::: Input for this task

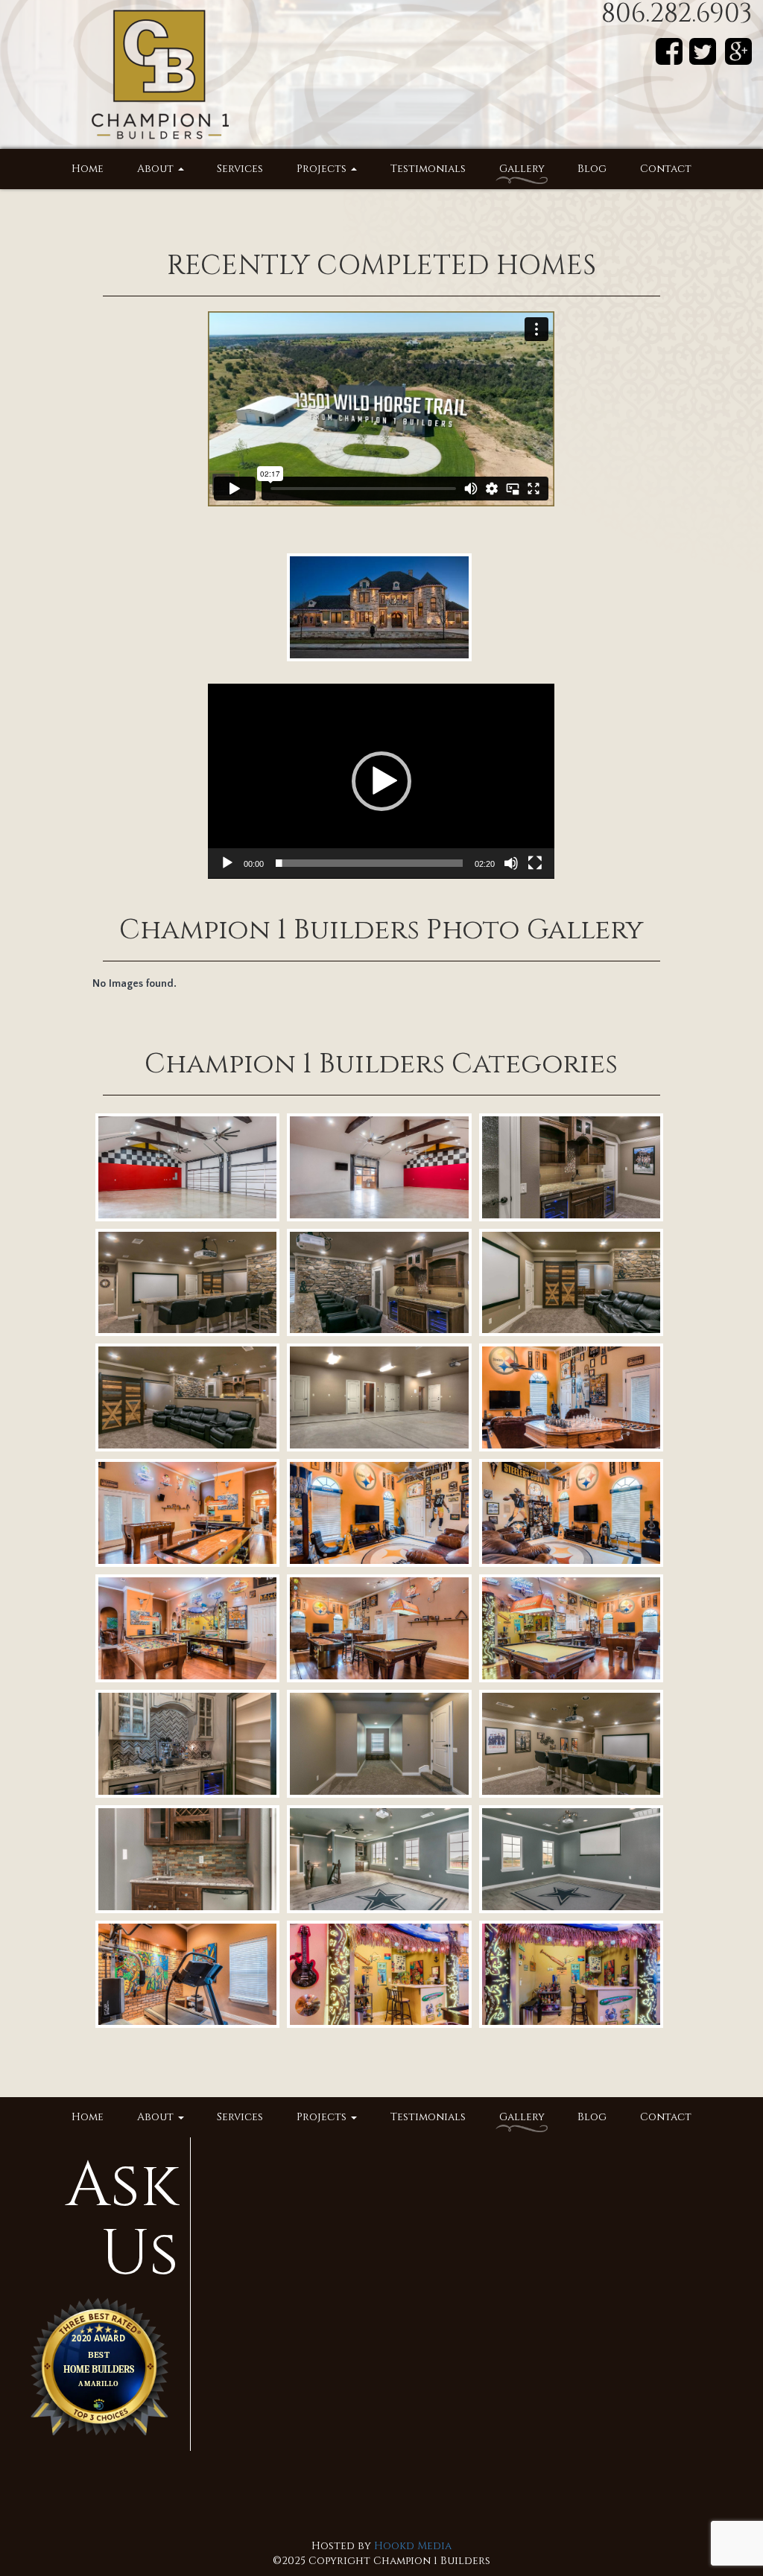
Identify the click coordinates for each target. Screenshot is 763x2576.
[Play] (227, 863)
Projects (323, 169)
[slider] (369, 863)
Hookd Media (413, 2546)
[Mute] (511, 863)
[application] (381, 781)
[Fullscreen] (535, 863)
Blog (592, 169)
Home (88, 169)
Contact (665, 169)
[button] (381, 781)
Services (240, 169)
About (157, 169)
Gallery (522, 169)
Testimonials (428, 169)
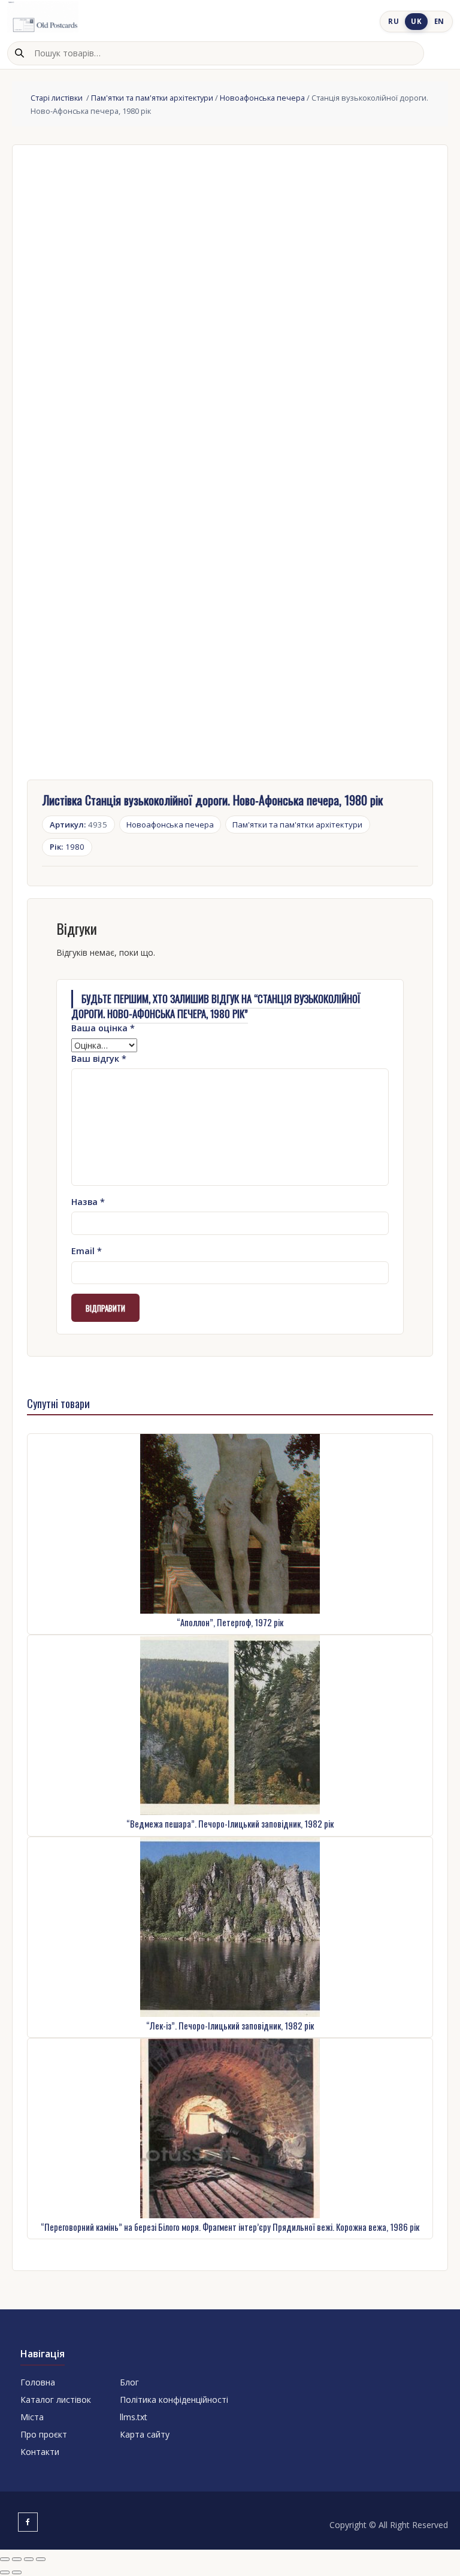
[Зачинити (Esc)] (41, 2559)
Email (86, 1251)
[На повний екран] (17, 2559)
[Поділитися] (29, 2559)
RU (393, 21)
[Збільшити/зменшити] (5, 2559)
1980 (67, 846)
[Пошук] (19, 53)
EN (439, 21)
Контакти (39, 2451)
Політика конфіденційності (174, 2399)
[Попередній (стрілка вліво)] (5, 2572)
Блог (129, 2382)
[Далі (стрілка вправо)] (17, 2572)
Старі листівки (57, 97)
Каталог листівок (55, 2399)
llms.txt (133, 2417)
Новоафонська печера (262, 97)
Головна (37, 2382)
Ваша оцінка (103, 1028)
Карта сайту (145, 2434)
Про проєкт (43, 2434)
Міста (32, 2417)
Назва (88, 1201)
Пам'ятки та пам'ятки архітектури (152, 97)
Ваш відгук (98, 1058)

::::::

◆ Work to complete
Exactly reproduce the lines from the one containing "Каталог листівок (55, 2399)" through the end of the records, and only those lines.

◆ Result of the task
Каталог листівок (55, 2399)
llms.txt (133, 2417)
Новоафонська печера (262, 97)
Головна (37, 2382)
Ваша оцінка (103, 1028)
Карта сайту (145, 2434)
Про проєкт (43, 2434)
Міста (32, 2417)
Назва (88, 1201)
Пам'ятки та пам'ятки архітектури (152, 97)
Ваш відгук (98, 1058)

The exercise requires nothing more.